(Dataset items)
__________

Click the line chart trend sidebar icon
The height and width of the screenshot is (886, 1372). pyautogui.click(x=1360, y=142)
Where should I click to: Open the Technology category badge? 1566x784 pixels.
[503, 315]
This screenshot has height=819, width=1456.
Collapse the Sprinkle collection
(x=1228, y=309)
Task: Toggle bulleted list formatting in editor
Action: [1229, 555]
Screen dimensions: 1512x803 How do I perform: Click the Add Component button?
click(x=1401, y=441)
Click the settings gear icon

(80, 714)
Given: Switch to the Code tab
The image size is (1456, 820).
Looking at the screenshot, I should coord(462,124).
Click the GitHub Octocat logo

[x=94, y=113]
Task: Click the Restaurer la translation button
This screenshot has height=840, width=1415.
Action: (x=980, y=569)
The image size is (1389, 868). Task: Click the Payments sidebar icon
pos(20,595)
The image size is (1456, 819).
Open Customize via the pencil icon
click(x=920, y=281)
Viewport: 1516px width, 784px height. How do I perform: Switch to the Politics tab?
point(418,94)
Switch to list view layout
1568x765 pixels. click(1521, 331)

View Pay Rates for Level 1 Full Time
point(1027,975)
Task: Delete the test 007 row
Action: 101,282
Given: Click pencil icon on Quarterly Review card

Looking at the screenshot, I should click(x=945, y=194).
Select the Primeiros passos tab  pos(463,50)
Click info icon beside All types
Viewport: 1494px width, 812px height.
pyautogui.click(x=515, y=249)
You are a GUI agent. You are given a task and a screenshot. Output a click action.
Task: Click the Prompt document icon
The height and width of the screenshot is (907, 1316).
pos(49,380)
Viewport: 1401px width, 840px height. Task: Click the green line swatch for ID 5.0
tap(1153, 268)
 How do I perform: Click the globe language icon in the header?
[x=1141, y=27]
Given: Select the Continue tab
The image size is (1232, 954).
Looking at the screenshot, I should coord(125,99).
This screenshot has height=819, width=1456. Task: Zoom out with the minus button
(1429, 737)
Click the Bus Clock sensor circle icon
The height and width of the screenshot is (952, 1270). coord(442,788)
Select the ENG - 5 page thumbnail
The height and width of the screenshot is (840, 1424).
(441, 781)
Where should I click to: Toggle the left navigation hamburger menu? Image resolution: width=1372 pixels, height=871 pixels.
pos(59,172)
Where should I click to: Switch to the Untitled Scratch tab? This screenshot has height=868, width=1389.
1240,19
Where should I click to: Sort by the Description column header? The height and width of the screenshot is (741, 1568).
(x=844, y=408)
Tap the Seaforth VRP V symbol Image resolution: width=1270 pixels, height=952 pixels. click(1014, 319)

__________

To do:
What are the lines above, starting at the one with "Collapse the Sprinkle collection" and ending at the one with "Given: Switch to the Code tab"? Give them again exactly, and only them.

Response box:
Collapse the Sprinkle collection
(x=1228, y=309)
Task: Toggle bulleted list formatting in editor
Action: [1229, 555]
Screen dimensions: 1512x803 How do I perform: Click the Add Component button?
click(x=1401, y=441)
Click the settings gear icon

(80, 714)
Given: Switch to the Code tab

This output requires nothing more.